◆ **抜粋した文章**

認知症とは、さまざまな脳の病気により、脳の神経細胞の働きが徐々に低下し、認知機能(記憶、判断力など)が低下して、社会生活に支障をきたした状態とされています。

「物忘れ」と「認知症」は混同されがちなのですが、異なるものとされています。忘れていたことを誰かに言われて思い出せるのが物忘れ、言われても思い出せないのが「認知症」とも言われます。また、約束の日にちを忘れて、約束したことは覚えているなど物事の一部を忘れるのが物忘れ、約束したこと自体を忘れているなど物事の全てを忘れてしまうのが「認知症」という見解もあります。ただ、いずれにしても、もしかして認知症かもしれないと早期に気がつくきっかけになるので、近くにいる人が見守っていくことが大切とされます。

認知症を発症すると、日常生活において下記のような支障が出てきます。

  1. 生活費などの管理が困難になる、詐欺被害にあう
  2. 火の始末や掃除・ごみ捨てができなくなる
  3. 悪徳商法に騙される、同じものを大量に購入してしまう
  4. 物やお金を盗られたと思い込む
  5. 約束や病院の予約、薬を飲むことを忘れる
  6. 道が分からなくなり、自宅に帰れなくなる・保護される

大きく分けると、「財産を管理すること」「日常生活を円滑に送ること」が難しくなります。

ご自身で資金の管理ができなくなると、公共料金の支払いができずに滞納してしまったり、銀行で何度もお金を下ろそうとしたり、通帳やカードをなくしてしまったりして、生活にも多大な影響があります。

◆ **分析用データ**
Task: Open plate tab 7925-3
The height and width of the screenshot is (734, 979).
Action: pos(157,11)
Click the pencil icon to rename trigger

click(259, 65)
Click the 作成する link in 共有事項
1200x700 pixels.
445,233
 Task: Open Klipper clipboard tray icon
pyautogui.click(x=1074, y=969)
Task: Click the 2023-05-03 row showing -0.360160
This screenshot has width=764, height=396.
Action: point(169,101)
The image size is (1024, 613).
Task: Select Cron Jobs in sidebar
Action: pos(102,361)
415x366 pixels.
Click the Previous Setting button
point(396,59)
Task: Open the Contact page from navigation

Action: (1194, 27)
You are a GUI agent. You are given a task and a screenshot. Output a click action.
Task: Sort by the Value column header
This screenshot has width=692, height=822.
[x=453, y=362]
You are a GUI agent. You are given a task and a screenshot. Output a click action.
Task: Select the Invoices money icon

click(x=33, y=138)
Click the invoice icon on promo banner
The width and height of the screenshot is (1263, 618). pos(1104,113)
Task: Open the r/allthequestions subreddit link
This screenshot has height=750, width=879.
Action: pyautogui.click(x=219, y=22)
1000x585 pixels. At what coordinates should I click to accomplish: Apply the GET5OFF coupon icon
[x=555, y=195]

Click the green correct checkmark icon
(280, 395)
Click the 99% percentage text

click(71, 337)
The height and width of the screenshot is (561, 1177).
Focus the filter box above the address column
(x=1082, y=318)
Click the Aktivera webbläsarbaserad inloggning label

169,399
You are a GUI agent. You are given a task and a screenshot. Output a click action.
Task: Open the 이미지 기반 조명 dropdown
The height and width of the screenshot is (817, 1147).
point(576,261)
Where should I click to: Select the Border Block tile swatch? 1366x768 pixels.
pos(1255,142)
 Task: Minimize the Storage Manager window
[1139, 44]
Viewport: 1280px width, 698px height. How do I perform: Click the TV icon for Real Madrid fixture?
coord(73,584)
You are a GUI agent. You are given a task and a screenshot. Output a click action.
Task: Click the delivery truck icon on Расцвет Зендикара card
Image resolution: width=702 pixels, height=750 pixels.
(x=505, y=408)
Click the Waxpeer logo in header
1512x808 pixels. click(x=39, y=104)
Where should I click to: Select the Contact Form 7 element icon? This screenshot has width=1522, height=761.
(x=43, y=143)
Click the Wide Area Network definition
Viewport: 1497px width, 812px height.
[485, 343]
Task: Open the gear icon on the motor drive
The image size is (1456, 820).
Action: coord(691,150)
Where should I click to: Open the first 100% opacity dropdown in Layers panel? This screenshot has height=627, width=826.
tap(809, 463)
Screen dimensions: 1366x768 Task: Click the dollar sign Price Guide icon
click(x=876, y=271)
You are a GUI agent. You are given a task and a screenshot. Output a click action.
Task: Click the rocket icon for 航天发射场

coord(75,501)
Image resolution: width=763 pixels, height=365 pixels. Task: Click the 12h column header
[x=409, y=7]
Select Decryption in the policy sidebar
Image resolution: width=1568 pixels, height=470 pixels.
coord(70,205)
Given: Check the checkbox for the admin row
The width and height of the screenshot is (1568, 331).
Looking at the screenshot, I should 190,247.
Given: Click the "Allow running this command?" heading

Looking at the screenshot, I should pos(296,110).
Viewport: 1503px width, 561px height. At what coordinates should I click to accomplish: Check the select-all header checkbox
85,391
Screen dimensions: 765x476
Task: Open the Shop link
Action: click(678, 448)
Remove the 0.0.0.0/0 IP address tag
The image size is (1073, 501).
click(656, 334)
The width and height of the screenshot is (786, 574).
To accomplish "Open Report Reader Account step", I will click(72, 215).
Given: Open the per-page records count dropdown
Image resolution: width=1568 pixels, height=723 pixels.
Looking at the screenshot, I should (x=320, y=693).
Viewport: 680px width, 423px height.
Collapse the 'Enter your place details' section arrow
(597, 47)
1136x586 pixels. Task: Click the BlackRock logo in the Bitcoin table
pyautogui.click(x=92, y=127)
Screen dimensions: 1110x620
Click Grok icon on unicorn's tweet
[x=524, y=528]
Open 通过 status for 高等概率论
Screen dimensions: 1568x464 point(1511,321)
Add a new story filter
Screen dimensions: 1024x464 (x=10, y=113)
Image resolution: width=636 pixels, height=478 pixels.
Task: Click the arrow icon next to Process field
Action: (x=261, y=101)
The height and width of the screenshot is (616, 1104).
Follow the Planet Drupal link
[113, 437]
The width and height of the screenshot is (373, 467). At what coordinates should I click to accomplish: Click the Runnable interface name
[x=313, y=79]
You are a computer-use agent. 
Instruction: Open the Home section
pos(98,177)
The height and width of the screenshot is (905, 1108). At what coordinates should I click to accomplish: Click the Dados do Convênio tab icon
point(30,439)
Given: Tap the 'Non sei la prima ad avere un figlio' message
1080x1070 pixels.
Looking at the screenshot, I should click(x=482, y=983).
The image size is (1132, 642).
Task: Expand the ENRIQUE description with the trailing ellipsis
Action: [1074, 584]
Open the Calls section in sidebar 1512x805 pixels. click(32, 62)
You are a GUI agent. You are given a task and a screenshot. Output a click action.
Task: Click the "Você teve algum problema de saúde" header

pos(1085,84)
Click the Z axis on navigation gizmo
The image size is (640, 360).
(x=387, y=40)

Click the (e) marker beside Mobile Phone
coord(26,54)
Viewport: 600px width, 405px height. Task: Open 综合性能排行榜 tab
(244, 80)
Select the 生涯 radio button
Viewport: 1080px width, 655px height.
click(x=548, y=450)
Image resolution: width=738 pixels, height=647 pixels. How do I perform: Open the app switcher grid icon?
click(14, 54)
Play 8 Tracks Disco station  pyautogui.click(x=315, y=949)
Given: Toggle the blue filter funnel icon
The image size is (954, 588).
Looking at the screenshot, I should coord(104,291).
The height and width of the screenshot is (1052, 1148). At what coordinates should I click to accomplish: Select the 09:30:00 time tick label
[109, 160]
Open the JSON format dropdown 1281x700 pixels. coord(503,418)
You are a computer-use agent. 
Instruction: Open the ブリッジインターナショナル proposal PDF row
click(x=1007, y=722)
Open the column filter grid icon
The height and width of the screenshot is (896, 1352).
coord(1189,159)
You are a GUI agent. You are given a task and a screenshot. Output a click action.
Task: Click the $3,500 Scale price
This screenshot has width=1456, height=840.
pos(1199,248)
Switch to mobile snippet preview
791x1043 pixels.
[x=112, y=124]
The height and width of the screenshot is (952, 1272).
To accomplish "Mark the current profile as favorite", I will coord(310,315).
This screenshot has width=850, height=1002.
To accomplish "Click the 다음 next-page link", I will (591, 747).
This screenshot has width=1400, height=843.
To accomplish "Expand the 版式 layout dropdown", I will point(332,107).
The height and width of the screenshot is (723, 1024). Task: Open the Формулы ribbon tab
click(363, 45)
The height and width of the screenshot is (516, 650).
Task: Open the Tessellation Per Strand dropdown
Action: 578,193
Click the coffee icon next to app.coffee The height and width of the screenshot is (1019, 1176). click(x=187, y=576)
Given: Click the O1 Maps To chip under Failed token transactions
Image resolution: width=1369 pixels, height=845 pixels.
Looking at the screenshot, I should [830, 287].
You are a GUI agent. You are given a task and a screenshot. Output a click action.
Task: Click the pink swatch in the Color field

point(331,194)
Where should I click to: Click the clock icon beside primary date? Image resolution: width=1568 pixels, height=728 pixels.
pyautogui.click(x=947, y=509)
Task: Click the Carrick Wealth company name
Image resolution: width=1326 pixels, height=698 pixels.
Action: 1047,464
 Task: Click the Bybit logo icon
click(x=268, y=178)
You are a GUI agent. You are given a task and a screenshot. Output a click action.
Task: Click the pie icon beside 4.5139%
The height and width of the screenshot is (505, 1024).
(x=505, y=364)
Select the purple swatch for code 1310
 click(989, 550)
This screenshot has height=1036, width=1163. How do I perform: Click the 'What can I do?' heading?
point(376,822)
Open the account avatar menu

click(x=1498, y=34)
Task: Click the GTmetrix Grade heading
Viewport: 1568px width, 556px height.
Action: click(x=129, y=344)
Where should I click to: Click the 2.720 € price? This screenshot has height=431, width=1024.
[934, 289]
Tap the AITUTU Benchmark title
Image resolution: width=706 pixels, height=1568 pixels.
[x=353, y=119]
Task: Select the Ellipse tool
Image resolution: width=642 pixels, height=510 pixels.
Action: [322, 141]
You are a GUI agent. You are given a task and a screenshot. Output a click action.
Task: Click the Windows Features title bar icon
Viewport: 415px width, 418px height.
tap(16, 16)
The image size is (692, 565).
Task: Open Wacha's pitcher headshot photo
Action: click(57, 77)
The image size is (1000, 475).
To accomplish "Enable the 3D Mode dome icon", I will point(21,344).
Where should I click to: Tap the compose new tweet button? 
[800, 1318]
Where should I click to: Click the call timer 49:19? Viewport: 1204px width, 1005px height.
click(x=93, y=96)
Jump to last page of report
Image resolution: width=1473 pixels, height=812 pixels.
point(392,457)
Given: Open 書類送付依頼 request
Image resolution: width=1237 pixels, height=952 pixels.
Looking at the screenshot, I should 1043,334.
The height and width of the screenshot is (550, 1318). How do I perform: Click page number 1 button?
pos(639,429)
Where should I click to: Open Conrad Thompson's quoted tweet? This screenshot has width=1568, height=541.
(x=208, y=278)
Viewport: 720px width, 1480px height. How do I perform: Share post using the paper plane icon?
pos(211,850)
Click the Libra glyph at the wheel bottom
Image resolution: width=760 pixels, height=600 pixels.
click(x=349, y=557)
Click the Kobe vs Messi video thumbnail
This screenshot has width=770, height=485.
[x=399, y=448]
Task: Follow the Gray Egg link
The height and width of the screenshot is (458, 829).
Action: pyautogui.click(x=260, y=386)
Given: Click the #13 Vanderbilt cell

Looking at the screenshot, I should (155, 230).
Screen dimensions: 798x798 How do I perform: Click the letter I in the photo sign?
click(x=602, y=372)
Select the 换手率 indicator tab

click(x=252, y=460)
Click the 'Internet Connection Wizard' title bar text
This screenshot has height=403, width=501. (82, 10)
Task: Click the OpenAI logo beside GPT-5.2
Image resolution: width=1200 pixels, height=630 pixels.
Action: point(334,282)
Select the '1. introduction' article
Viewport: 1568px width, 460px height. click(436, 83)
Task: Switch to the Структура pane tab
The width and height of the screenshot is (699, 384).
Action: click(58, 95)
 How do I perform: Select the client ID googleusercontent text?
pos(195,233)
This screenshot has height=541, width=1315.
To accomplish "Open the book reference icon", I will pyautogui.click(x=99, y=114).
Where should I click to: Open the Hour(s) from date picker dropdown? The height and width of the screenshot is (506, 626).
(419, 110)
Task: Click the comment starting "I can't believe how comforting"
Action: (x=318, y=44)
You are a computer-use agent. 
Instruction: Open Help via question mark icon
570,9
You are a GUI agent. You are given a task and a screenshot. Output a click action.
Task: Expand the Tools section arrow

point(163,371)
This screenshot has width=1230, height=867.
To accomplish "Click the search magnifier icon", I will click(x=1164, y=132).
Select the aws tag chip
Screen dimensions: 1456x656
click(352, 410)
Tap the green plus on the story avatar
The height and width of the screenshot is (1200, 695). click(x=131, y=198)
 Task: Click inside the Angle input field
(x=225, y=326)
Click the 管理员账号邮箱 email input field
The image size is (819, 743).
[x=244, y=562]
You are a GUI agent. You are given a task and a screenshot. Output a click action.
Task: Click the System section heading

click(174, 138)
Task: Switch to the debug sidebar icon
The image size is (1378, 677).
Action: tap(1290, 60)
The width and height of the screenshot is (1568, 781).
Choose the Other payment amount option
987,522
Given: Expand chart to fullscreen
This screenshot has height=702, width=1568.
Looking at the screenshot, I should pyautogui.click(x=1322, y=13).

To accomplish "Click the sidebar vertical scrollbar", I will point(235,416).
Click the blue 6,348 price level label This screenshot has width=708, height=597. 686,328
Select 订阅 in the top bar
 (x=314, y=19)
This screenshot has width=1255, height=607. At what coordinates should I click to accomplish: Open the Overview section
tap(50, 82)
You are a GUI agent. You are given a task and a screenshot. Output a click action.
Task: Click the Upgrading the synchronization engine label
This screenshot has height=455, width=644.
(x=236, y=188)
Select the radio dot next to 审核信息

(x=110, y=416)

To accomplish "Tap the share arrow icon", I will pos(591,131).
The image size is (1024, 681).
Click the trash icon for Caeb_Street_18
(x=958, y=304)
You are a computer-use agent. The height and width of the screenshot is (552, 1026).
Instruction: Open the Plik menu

◆ **情報を使って**
[1] 認知症についての文章の中から、「認知症とは、さまざまな脳の病」を含む言葉で始まり「ていくことが大切とされます。」で終わる部分を、そのまま書き写してください。
[2] 認知症についての文章を、最後の文のあとから続けて書いてください。
エントリーは、上の認知症についての文章とは別の資料です。

◆ **課題の結果**
[1]
認知症とは、さまざまな脳の病気により、脳の神経細胞の働きが徐々に低下し、認知機能(記憶、判断力など)が低下して、社会生活に支障をきたした状態とされています。

「物忘れ」と「認知症」は混同されがちなのですが、異なるものとされています。忘れていたことを誰かに言われて思い出せるのが物忘れ、言われても思い出せないのが「認知症」とも言われます。また、約束の日にちを忘れて、約束したことは覚えているなど物事の一部を忘れるのが物忘れ、約束したこと自体を忘れているなど物事の全てを忘れてしまうのが「認知症」という見解もあります。ただ、いずれにしても、もしかして認知症かもしれないと早期に気がつくきっかけになるので、近くにいる人が見守っていくことが大切とされます。

[2]
火の不始末や掃除・ごみ捨てができなくなったり、約束の失念や物盗られ妄想によって友人や支援者との関係が悪化したりすると、さらに生活の質を下げてしまいがちです。通院日や薬の飲み忘れが体調を悪化させることもあります。

ひとり暮らしの高齢者が支援につながるきっかけは、まずは、「もしかして認知症かも?」と周囲の人に気がついてもらうことです。

家族、友人、近所に住む人、病院で、銀行で、など、関わる人が多いほど、気がついてもらいやすくなります。仕事を退職された方、配偶者を亡くされた方などは特に、自宅にこもりがちにならないよう、近所付き合いや趣味を続けることをおすすめします。

そして次に、近い親族がいらっしゃらないおひとりさまの場合は、もしかして認知症かも?という気づきから、病院の受診と行政等への支援要請につなげてくれる人が必要です。友人や近所に住む人の場合、もしかして認知症かもしれないと気がつくことはできても、その先の支援に関わることは難しいものです。これは、おひとりさまならではの困難といえるでしょう。

認知症を発症した方の支援には、「成年後見制度」が用いられます。

成年後見は、判断能力が不十分な人の生活を助け、法的な保護と権利の擁護を図るために、家庭裁判所から選任される人です。

成年後見制度には、

1)判断能力が低下した後に親族や市区町村長の申立によって選任される「法定後見」
2)あらかじめ契約により、判断能力が低下した後に備えて後見人及び後見人の業務内容を決めておく「任意後見」

の2種類があります。成年後見人は本人の財産管理・身上監護の状況について、裁判所に定期的に報告をします。また、成年後見人は一度選任されると、本人が回復するまで制度利用をやめることができません。本人を守るためには安心できる仕組みですが、家族や親族が自身の裁量で金銭管理をしていた場合と比べると、融通が利かない点もあります。

後見人の業務は主に2つに分けられます。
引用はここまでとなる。